Activity ▸
The required copy runs from the first line of the material through the line containing "The height and", exactly as written and without pictures.
** Opening Data for this task block **
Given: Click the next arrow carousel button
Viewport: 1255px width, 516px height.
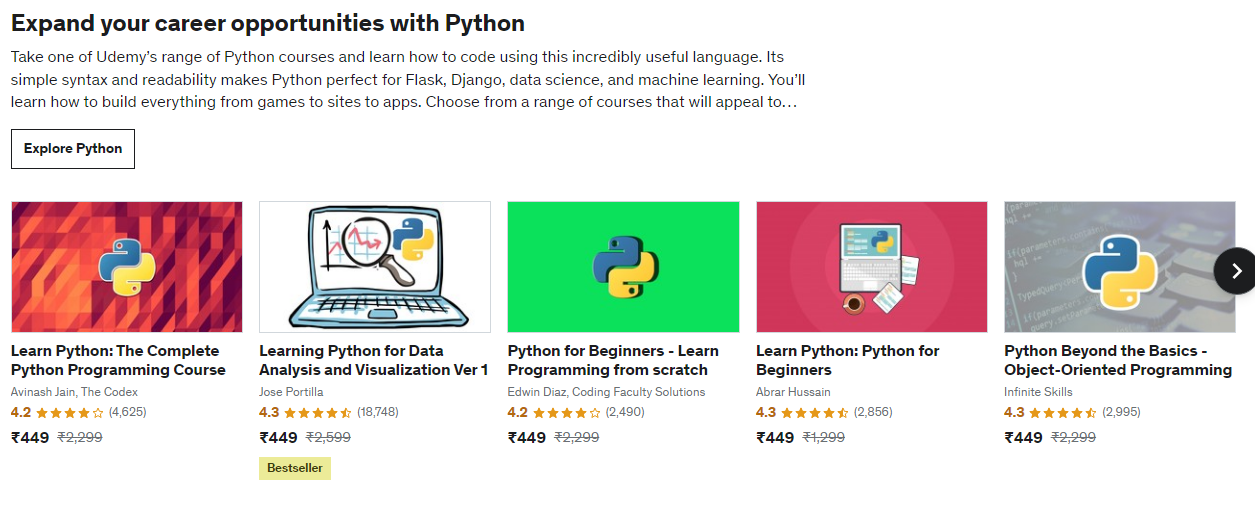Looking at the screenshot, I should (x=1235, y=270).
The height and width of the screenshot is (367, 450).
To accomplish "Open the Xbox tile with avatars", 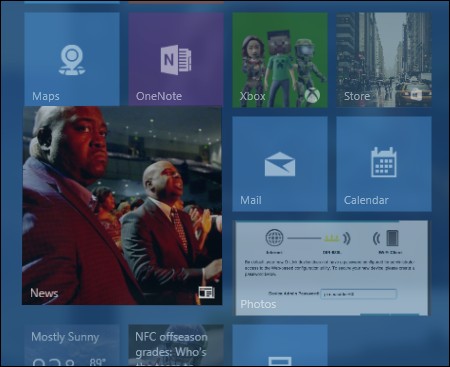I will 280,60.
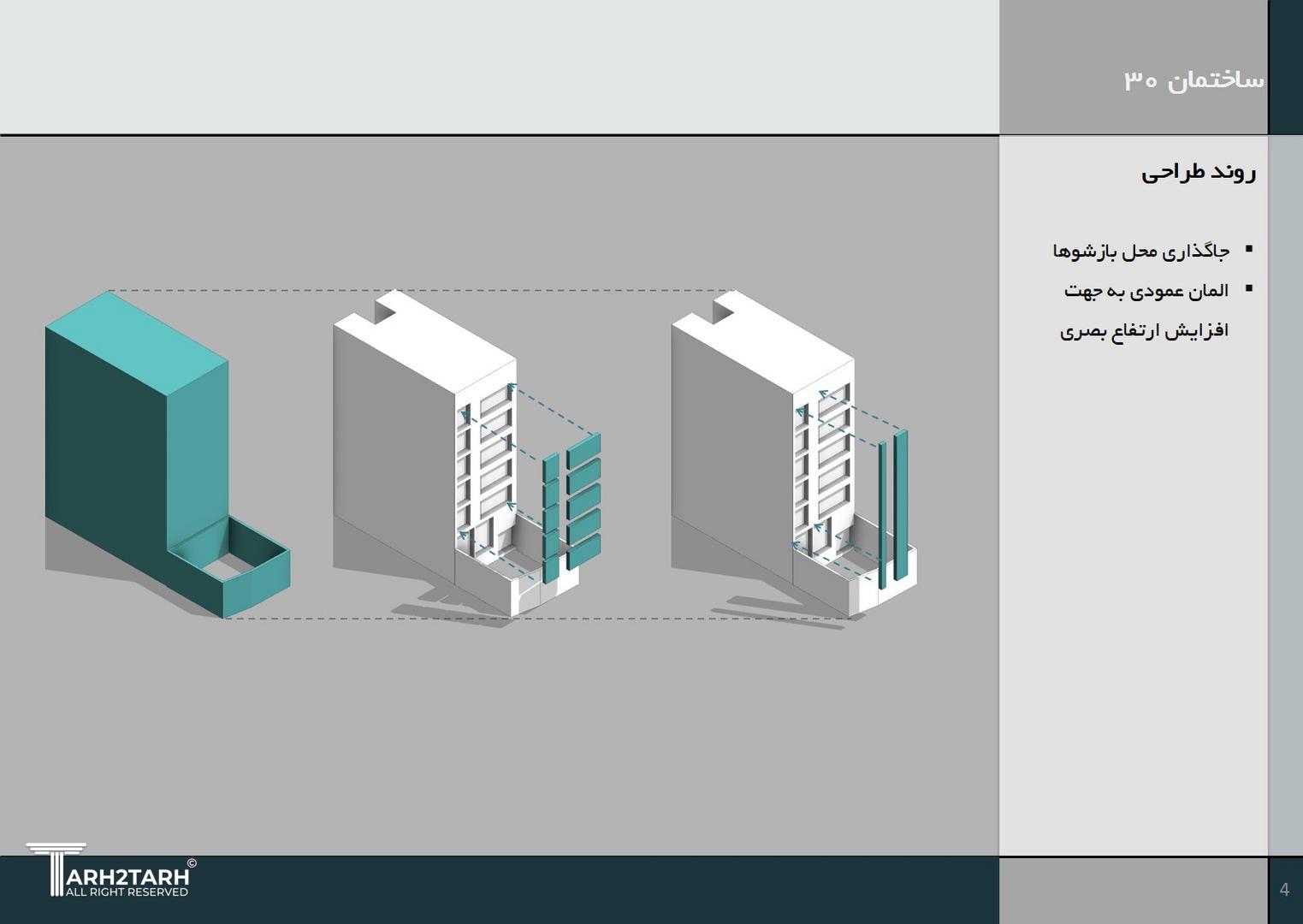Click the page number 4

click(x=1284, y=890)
** Closing Data for this task block **
Your solution ▸
Given: Click the next arrow carousel button
Viewport: 1255px width, 516px height.
Looking at the screenshot, I should (x=1235, y=270).
The height and width of the screenshot is (367, 450).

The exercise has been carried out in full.